WASHINGTON (05/16/2000) - A study on software problems plaguing major weapons systems could result in the Pentagon investing more money in computer research and development, according to Hans Mark, the Pentagon's director of defense research and engineering.

The Defense Study Board is exploring why major systems, such as the Crusader self-propelled howitzer and the F-22 fighter aircraft, are continually plagued with software problems, Mark said.

He refused to reveal what the study might recommend, but he hinted that the Pentagon could get back into the business of funding computer R&D, possibly in automated computer code writing, which the U.S. Department of Defense currently leaves almost entirely to the private sector.

"When I got back to the Pentagon this time, one of the first things that struck me was how every major program we have has software problems," Mark told the audience at a National Defense Industrial Association science and technology conference held May 9 - 11 at The Johns Hopkins University's Applied Physics Laboratory, Laurel, Maryland. "We may very well be back in the business of conducting research on computers."

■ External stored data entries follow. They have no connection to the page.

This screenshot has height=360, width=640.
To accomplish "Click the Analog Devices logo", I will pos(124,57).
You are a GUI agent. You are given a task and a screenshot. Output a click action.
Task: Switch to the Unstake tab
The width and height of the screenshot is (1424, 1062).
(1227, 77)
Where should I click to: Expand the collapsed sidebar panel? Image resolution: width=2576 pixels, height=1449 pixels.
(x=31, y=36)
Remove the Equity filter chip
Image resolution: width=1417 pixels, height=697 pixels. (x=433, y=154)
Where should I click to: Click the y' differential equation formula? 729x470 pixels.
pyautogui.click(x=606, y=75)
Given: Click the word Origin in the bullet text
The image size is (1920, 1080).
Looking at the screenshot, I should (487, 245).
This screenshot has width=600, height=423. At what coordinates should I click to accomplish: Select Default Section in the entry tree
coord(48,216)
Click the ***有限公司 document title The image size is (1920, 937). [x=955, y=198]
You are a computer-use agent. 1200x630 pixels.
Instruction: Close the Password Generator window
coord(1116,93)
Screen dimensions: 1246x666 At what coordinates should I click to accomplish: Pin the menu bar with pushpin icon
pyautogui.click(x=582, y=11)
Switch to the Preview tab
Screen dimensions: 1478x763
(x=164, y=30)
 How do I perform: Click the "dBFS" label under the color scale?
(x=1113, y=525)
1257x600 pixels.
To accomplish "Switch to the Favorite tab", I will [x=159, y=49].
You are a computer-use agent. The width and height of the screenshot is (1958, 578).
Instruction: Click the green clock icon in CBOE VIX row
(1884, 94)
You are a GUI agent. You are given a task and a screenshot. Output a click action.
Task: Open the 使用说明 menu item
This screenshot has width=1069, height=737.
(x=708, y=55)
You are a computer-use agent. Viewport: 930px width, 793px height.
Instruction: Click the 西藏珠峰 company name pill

The Pentagon largely leaves computer development to the private sector, but it is possible that the military fails to properly manage systems requiring numerous lines of codes, Mark said.

One problem, he suggested, is that the military spends as little as possible on computer hardware, meaning it buys systems too small for the task and has to stretch the software's capabilities. Furthermore, there might be some scientific problem intrinsic to all major military systems that systems developers are not grasping.